Dataset entries:
━━━━

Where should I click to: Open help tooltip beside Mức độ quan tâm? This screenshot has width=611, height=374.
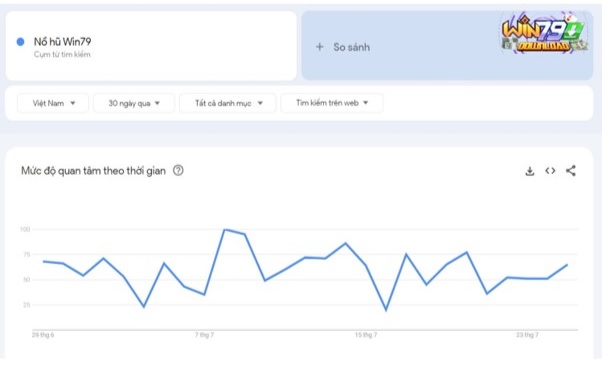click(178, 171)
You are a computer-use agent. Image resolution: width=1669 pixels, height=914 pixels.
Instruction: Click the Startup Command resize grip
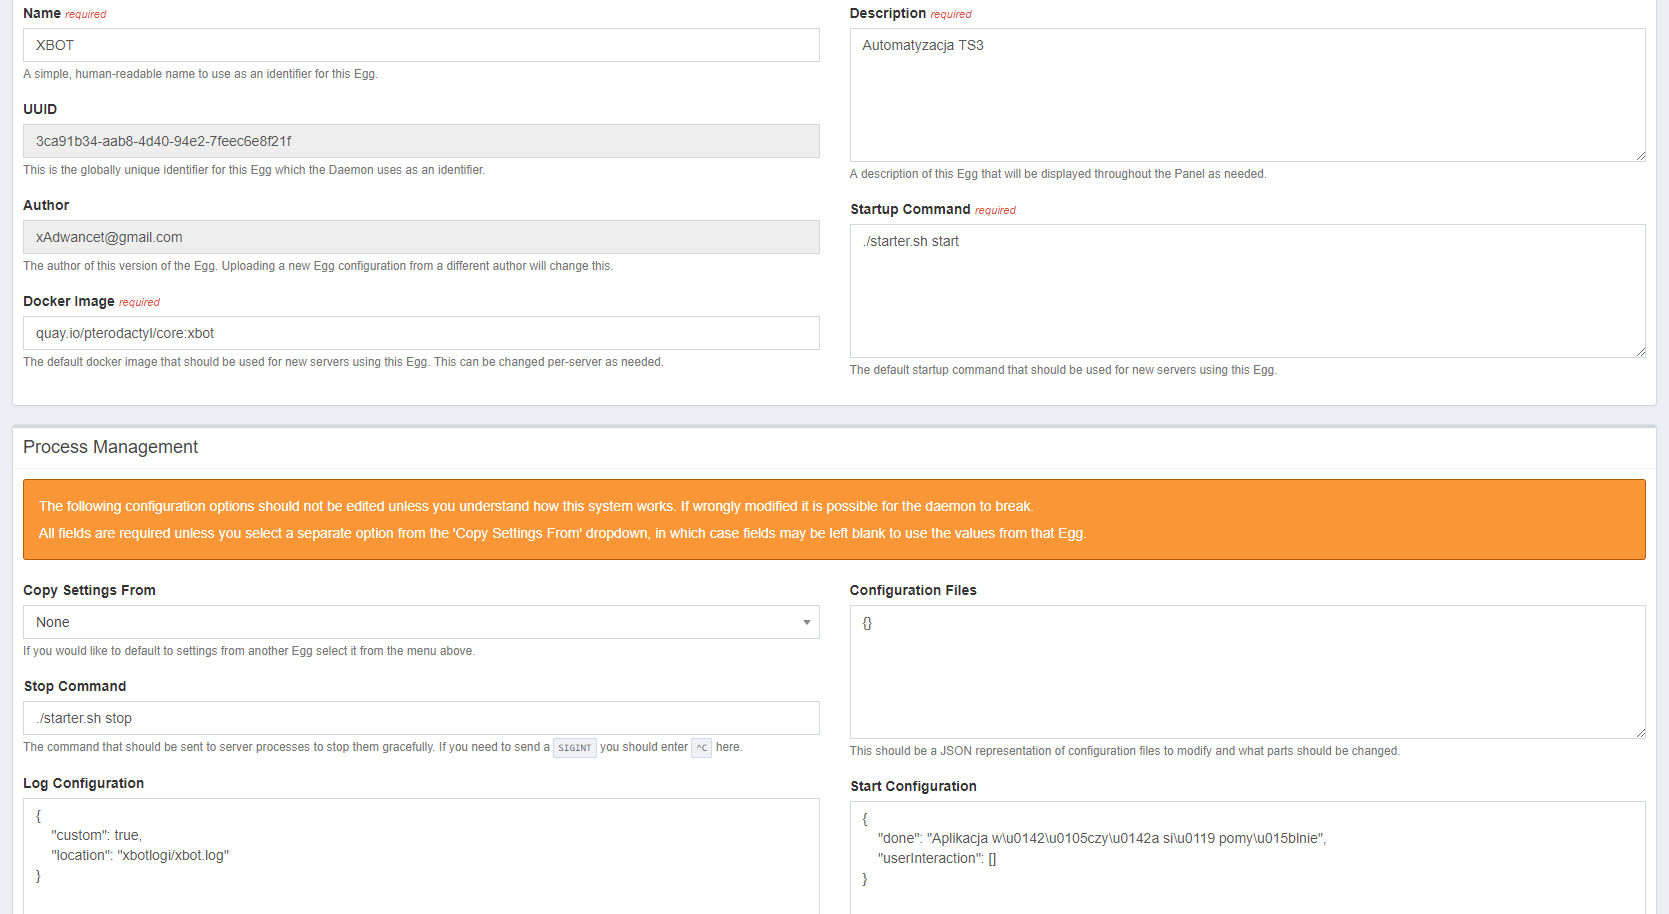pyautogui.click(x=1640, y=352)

━━━━

# Required action
I need the lines from the one containing "Instruction: Click the" through the end of the records retyped exactly, with the pictures left out.

# Your response
Instruction: Click the Startup Command resize grip
pyautogui.click(x=1640, y=352)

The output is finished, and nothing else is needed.